Bebía con tanta frecuencia que con el tiempo los efectos eran más tolerados y, en cierto modo, menos violentos. Beber tres cervezas o no beber ninguna era lo mismo para él. Esa costumbre ni siquiera afectaba su rutina de ejercicio. Nadaba y perfeccionaba estilos desde los doce años, y ahora que cumplía dieciocho podía pasar una tarde de alcohol con sus amigos y al otro día madrugar para entrenar en el Centro de Alto Rendimiento sin problema. Se sentía capaz de todo. A pesar de haber caminado toda la tarde desde la universidad hasta su casa en Teusaquillo, Camilo no sentía sino un poco de cansancio en las rodillas.

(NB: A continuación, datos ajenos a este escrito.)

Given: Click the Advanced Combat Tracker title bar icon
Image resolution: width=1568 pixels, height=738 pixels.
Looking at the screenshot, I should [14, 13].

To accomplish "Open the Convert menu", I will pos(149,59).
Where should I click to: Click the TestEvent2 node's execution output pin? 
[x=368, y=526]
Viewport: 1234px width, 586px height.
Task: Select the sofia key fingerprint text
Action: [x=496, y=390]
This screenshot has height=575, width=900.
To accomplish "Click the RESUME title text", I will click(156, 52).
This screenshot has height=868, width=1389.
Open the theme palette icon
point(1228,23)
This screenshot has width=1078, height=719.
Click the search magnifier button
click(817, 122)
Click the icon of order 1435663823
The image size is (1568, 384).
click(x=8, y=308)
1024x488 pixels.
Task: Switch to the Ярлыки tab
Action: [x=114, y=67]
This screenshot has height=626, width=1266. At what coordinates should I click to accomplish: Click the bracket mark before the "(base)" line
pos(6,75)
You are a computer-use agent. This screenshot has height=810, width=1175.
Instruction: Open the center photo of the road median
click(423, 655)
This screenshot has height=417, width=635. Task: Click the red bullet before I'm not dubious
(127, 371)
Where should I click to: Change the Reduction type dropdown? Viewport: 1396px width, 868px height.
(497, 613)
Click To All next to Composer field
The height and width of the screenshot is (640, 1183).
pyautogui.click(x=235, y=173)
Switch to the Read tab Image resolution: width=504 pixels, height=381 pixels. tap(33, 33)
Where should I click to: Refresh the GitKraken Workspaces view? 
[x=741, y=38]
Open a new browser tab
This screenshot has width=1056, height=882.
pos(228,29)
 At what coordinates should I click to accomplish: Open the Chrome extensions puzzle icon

Serían las dos o tres de la mañana. Camilo tenía miedo. Pensaba en que, si fuera un gato, ya hubiera huido y se habría refugiado en el primer tejado al que pudiera saltar, lejos de todos esos rostros amenazantes que lo enfrentaban. A pesar de su altura y su corpulencia, se sentía el más débil de la montonera de hombres que lo rodeaban.

Estaba en Quirigua. La mayoría de las luces de las casas estaban apagadas, apenas sonaba el eco de la música que salía de algunos apartamentos, Rubén Blades por ahí y unas rancheras desconocidas más allá. Una manada de perros callejeros cruzó la calle. Camilo se odiaba a sí mismo porque en un momento tan pleno de tensión se distrajo en contar el número de perros e identificar su color: 3, 4, 5… dos blancos y uno con manchas pardas. Mientras pensaba en ello, recibió en su mejilla el metal duro de la chapa de un cinturón que le produjo una cortada y un leve sangrado. Camilo pensaba que era agua, hasta que lamió su labio y descubrió el sabor salado de su propia sangre.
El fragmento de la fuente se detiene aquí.